The effect of a national control of diarrheal diseases program on mortality: The case of Egypt
Peter Miller and
Norbert Hirschhorn
Social Science & Medicine, 1995, vol. 40, issue 10, S1-S30
Abstract:
The National Control of Diarrheal Diseases Project (NCDDP) of Egypt began in 1981, became fully operational nation-wide by 1984, and concluded in 1991. The project was designed as a campaign to lower mortality from diarrheal disease in children under five by at least 25% within five years. The principal strategy employed was to improve case-management of diarrhea through rehydration and better feeding: through assured production and distribution of oral rehydration salts, education of families through mass media and health workers through training programs, and creation of rehydration corners throughout the established primary health care and hospital network. A detailed plan for evaluation and research was designed at the start of the project. By its own terms, the NCDDP appears to have succeeded in improving case management; by several local and national mortality surveys, overall infant and childhood mortality fell by at least one-third with the majority proportion in diarrheal deaths. The declines coincided with the peak of NCDDP activities and results in improved case-management. The detailed analyses of this monograph seek to demonstrate that: (a) the mortality decline and the diarrheal mortality decline in particular were actual events; (b) that case-management improved with plausible sufficiency to account for most of the diarrheal mortality reduction; and (c) that changes in other proximate determinants to lowered mortality, such as host resistance or diarrheal incidence, do not plausibly account for the magnitude of the reductions seen.

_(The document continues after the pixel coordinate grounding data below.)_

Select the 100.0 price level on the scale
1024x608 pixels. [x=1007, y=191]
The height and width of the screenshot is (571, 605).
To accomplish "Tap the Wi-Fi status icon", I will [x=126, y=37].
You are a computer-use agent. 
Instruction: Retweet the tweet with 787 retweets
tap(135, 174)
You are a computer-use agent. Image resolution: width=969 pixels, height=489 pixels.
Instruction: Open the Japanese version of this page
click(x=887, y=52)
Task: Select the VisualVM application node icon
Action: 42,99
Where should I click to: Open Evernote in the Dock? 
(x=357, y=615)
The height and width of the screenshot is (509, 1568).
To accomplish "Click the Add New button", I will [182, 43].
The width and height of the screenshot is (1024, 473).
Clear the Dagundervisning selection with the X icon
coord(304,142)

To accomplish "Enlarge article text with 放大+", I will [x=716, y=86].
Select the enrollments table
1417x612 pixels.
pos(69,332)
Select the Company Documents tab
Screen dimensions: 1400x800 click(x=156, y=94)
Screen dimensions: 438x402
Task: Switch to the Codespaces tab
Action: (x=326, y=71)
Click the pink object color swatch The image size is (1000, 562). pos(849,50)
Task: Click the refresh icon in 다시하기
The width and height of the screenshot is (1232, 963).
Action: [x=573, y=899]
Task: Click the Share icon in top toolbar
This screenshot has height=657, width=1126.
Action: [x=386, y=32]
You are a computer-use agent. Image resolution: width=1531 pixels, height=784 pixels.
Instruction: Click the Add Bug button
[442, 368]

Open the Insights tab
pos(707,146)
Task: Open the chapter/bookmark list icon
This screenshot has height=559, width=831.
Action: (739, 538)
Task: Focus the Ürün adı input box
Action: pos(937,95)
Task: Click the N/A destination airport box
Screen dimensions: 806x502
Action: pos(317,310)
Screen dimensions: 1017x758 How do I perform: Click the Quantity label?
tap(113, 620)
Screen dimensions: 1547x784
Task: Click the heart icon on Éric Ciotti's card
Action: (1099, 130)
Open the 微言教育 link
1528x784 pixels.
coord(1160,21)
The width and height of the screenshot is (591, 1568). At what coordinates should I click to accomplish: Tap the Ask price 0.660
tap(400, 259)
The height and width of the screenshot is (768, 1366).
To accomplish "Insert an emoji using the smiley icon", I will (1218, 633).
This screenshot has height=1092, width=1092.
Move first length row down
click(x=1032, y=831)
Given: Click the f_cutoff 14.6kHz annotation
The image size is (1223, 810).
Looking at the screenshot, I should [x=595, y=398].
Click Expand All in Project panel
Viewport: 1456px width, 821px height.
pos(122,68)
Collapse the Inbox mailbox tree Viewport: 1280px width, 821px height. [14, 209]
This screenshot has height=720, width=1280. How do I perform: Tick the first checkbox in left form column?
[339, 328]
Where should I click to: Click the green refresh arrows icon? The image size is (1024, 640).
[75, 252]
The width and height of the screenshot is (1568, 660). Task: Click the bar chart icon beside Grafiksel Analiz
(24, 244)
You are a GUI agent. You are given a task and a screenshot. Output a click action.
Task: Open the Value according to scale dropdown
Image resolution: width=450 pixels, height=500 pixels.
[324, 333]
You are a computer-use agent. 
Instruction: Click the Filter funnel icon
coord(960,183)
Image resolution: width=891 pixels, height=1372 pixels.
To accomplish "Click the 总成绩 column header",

Data are also presented on general socio-economic changes in the decade of the Project. We conclude that improvements in primary care delivery and the use of mass media would have been facilitating factors to NCDDP efforts, while the overall deterioration of economic status would have tended to reduce the benefits. The monograph details the strengths and weaknesses of the available data, and also makes recommendations for sustained efforts in the control of diarrheal diseases.